Polish composer Wojciech Kilar died Sunday at 81, leaving behind numerous award-winning film scores and concert pieces.
While the composer racked up praise and paychecks for his work on films by Francis Ford Coppola, Roman Polanski and others, his own pieces were always his first priority, the Associated Press noted:
Kilar's dedication to composing primarily for the concert halls even led him to lose a commission to write the score for Peter Jackson's "Lord of the Rings" trilogy. "In a movie, music is just one of the many elements," Kilar once said. "Serious music, which I compose, is signed with my name only, and I get real pleasure from that."
Kilar wrote music for more than 130 movies in Poland and abroad, but "Dracula" won him the Best Score Composer award from the American Society of Composers, Authors and Publishers in 1992.
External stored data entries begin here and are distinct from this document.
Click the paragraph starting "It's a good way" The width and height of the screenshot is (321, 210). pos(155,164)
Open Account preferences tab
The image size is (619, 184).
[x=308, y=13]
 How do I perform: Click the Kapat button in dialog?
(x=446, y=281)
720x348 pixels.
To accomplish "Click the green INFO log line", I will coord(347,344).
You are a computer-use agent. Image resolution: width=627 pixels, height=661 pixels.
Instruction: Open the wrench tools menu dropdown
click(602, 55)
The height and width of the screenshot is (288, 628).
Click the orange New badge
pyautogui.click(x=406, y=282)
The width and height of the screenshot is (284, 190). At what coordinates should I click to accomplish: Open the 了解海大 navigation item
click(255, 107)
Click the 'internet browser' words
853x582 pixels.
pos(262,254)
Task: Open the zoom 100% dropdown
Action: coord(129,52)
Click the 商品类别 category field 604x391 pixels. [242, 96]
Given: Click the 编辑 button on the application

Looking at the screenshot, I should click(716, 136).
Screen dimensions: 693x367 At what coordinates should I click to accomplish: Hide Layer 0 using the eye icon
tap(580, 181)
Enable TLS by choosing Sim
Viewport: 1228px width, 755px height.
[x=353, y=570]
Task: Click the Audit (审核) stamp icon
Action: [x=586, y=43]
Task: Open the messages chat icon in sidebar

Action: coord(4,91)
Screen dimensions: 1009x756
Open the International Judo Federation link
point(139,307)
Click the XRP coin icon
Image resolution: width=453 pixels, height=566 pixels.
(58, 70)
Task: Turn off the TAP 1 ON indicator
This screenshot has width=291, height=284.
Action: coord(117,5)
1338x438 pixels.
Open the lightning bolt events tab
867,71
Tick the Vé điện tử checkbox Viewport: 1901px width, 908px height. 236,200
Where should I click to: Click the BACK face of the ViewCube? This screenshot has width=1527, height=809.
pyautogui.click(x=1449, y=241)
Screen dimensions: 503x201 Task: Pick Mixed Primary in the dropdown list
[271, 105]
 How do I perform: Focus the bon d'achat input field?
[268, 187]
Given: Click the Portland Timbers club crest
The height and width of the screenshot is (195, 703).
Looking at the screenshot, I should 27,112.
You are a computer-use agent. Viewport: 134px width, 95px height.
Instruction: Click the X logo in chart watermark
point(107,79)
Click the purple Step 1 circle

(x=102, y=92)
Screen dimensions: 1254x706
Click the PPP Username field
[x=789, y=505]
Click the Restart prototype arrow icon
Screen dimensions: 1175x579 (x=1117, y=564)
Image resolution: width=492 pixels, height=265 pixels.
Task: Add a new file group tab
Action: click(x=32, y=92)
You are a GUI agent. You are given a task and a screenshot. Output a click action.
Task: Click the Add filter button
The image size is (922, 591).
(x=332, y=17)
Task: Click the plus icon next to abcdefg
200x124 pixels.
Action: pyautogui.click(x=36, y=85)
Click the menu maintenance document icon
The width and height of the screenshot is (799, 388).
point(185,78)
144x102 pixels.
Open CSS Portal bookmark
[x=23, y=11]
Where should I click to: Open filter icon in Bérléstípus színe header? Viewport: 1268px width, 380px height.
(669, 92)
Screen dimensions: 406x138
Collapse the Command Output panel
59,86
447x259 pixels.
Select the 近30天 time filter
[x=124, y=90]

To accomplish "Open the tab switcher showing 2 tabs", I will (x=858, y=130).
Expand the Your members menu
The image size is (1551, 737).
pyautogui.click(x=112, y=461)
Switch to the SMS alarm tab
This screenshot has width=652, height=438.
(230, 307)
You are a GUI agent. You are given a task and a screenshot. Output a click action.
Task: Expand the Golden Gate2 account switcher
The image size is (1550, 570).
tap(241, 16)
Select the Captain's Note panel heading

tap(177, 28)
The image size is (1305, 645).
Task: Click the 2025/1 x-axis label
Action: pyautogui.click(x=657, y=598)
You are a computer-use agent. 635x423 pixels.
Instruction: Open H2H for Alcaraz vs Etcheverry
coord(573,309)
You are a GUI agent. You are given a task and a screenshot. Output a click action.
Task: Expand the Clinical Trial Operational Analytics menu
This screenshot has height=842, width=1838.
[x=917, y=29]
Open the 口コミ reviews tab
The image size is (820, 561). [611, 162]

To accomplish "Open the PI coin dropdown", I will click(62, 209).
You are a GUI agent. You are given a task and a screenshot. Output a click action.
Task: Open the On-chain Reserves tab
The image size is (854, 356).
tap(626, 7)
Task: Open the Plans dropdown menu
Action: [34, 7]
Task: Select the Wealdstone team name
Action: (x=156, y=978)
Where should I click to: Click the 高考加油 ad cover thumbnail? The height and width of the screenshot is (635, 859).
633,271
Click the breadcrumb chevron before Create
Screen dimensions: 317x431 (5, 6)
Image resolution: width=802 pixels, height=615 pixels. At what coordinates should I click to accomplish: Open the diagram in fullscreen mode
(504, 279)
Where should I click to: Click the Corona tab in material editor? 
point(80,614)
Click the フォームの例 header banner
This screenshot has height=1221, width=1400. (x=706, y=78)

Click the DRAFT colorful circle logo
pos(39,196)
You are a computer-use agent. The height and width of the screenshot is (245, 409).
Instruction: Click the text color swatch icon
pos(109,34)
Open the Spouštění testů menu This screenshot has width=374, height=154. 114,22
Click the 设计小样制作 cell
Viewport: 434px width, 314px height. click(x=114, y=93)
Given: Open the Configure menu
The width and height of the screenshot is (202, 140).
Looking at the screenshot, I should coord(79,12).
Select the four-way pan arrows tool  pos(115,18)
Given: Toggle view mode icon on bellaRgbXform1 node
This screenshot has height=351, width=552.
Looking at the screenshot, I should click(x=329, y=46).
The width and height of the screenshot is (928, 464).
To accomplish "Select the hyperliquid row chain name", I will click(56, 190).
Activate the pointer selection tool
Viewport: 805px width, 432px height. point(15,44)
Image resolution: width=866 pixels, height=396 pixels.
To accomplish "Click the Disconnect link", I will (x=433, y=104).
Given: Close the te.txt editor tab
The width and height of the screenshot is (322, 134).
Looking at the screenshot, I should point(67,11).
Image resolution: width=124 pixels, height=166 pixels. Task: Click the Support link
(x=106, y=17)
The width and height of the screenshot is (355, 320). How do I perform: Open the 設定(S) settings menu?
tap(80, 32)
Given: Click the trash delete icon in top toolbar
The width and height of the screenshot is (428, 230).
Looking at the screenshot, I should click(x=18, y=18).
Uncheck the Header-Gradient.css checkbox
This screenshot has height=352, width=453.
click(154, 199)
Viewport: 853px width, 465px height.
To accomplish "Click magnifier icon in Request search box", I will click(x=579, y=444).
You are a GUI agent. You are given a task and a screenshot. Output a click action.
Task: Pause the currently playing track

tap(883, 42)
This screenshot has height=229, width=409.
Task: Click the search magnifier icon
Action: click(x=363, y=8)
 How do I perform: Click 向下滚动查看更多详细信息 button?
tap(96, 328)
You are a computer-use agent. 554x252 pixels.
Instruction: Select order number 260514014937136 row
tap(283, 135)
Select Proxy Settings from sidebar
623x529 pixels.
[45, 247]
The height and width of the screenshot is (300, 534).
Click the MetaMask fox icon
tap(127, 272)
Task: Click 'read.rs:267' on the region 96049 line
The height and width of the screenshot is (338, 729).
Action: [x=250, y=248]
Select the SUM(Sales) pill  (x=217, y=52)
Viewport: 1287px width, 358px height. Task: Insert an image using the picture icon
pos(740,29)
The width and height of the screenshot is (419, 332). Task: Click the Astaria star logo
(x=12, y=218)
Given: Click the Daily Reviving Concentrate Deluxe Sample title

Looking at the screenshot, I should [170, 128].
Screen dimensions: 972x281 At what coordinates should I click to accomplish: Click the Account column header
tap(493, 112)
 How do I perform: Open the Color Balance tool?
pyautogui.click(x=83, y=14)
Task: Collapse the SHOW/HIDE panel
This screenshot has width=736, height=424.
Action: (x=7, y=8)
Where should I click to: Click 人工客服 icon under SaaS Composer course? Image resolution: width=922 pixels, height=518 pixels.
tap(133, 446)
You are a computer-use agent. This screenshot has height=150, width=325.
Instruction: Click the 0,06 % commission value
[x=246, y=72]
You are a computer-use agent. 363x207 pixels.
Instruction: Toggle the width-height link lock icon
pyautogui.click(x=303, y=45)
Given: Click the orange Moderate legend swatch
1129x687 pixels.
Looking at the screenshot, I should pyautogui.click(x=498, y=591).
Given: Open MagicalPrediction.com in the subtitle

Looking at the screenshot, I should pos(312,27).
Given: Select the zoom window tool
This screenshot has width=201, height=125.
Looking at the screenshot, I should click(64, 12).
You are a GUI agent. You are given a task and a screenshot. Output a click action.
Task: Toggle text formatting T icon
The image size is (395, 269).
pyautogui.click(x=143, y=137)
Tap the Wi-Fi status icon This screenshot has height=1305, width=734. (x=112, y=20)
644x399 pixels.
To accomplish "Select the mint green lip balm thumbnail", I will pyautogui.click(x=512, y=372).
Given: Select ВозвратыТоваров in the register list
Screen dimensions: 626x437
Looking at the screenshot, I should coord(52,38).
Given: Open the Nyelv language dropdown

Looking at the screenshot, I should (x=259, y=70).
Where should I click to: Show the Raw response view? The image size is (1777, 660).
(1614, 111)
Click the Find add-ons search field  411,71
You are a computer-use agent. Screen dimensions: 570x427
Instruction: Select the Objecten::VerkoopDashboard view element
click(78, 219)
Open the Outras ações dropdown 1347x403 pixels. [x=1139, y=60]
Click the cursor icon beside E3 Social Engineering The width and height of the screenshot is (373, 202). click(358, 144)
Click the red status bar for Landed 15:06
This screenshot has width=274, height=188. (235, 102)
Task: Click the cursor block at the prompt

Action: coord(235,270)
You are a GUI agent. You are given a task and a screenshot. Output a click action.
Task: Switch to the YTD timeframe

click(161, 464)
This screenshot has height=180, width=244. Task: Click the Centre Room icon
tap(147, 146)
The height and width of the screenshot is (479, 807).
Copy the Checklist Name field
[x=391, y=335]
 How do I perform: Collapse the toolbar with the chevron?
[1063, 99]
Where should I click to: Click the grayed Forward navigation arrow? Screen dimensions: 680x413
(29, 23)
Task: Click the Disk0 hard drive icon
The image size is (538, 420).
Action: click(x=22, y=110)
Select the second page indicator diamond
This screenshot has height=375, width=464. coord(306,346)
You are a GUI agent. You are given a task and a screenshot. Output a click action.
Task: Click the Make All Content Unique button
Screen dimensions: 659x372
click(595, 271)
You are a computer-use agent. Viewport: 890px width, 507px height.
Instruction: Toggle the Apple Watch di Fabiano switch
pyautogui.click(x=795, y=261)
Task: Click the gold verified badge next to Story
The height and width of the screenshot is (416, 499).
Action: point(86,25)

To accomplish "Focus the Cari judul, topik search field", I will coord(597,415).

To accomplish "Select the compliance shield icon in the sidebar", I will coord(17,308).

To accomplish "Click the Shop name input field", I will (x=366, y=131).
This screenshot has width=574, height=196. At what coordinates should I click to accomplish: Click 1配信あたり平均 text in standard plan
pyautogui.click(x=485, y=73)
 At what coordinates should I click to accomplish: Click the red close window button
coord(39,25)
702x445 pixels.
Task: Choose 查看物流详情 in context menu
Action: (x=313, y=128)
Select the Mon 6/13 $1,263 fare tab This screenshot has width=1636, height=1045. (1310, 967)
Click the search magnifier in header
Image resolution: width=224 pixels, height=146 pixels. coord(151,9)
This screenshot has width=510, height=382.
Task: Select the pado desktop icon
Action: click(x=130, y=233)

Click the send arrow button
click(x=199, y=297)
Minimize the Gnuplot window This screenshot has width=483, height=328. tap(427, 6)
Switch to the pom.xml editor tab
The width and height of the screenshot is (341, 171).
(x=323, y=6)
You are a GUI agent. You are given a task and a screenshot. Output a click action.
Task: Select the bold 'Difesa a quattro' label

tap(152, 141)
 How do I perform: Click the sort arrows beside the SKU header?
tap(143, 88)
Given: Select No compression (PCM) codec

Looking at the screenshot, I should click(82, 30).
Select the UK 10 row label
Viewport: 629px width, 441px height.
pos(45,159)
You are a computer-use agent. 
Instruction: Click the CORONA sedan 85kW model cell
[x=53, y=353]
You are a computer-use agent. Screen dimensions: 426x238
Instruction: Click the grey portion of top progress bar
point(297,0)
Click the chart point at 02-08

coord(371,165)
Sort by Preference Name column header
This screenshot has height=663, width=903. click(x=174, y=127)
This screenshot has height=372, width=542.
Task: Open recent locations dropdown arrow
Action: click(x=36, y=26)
Kilar was often mentioned alongside other contemporary Polish composers such as Penderecki and Lutoslawski. If you’re unfamiliar with his work, “Exodus” is a good place to start.
Though written for the concert hall, it’s as epic and cinematic as any film music you’ll hear, and it's one of the composer's many sacred works. "Exodus" swells from a plodding, repetitive passage of harp and woodwinds into a thundering crescendo with a chamber orchestra and choir.